Latest News

Raytheon Completes Trials; Navy Precision Landing System Takes Off

By Staff Writer | September 27, 2000

      Project managers for Raytheon Systems Co. [RTNA] were all smiles recently when they completed successfully shore-based flight trials of a technology demonstrator designed for the shipboard version of the Joint Precision Approach and Landing System (JPALS).

      During the tests, an F/A-18A fighter aircraft executed the first Navy JPALS automatic landings. Trials aboard a carrier at sea are expected to begin later this fall.

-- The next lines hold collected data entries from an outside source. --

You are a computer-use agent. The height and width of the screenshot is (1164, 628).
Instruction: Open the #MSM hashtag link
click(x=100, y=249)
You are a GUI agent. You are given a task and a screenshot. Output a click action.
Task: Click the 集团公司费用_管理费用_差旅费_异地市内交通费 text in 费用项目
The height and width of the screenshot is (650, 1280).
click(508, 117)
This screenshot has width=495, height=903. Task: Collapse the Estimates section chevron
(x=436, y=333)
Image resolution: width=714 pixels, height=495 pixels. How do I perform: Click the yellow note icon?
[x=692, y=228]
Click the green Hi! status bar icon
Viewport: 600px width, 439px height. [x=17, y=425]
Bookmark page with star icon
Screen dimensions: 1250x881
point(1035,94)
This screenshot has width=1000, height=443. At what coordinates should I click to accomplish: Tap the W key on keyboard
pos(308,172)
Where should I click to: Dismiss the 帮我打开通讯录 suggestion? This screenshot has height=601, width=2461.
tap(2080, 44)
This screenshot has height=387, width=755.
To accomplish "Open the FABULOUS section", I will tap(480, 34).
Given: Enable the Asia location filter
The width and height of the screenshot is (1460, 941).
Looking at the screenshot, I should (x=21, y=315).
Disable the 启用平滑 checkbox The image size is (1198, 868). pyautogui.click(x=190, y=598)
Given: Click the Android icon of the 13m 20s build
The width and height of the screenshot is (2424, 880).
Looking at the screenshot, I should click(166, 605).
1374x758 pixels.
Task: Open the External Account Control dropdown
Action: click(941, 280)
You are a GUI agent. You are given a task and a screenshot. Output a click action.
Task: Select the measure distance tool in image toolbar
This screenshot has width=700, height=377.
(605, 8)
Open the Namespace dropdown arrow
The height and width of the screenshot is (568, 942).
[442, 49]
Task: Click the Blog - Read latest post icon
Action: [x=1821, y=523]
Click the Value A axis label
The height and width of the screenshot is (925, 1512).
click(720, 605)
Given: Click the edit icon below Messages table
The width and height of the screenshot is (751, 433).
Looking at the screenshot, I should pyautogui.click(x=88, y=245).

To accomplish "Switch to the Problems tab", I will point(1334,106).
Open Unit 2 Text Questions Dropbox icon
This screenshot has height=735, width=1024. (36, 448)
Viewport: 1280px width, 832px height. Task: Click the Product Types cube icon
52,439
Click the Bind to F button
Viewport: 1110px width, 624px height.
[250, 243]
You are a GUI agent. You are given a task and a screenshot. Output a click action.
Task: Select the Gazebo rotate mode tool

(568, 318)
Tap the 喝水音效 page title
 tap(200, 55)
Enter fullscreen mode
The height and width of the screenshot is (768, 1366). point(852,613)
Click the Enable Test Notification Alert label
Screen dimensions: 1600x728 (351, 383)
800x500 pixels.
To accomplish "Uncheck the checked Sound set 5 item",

      JPALS includes 100 percent of to LAAS [Local Area Augmentation System], providing differential corrections to civilian, as well as military GPS code. Raytheon is developing the initial JPALS system for both the Air Force and the Navy, and heads one of two FAA LAAS teams. The Raytheon team will build JPALS on civil LAAS standards, said Jeff Brabender, Raytheon’s director of marketing and sales for navigation and landing systems.

      “The worst case for the Navy is…if FAA goes to LAAS, if NATO…goes to MLS [Microwave Landing system], and if the Navy maintains its [current] shipboard systems, which are incompatible with anything ashore,” Capt. Jim Campbell, program manager for air traffic control and landing systems with the Naval Air Systems Command told our sister publication GLOBAL POSITIONING & NAVIGATION NEWS.

      This contract is significant because the Navy needs JPALS to replace older shipboard automatic landing functions and that of its sister services and civil aviation. JPALS will enable Navy planes to land at civilian airports moving to LAAS, as well as at JPALS-equipped Army and Air Force bases.

      Likewise, the Navy hopes to start fielding the initial shipboard system in 2005 or 2006. Eventually, the service wants to install the capability on its approximately 4,000 aircraft, as well as on carriers, amphibious ships and small-deck vessels such as cruisers.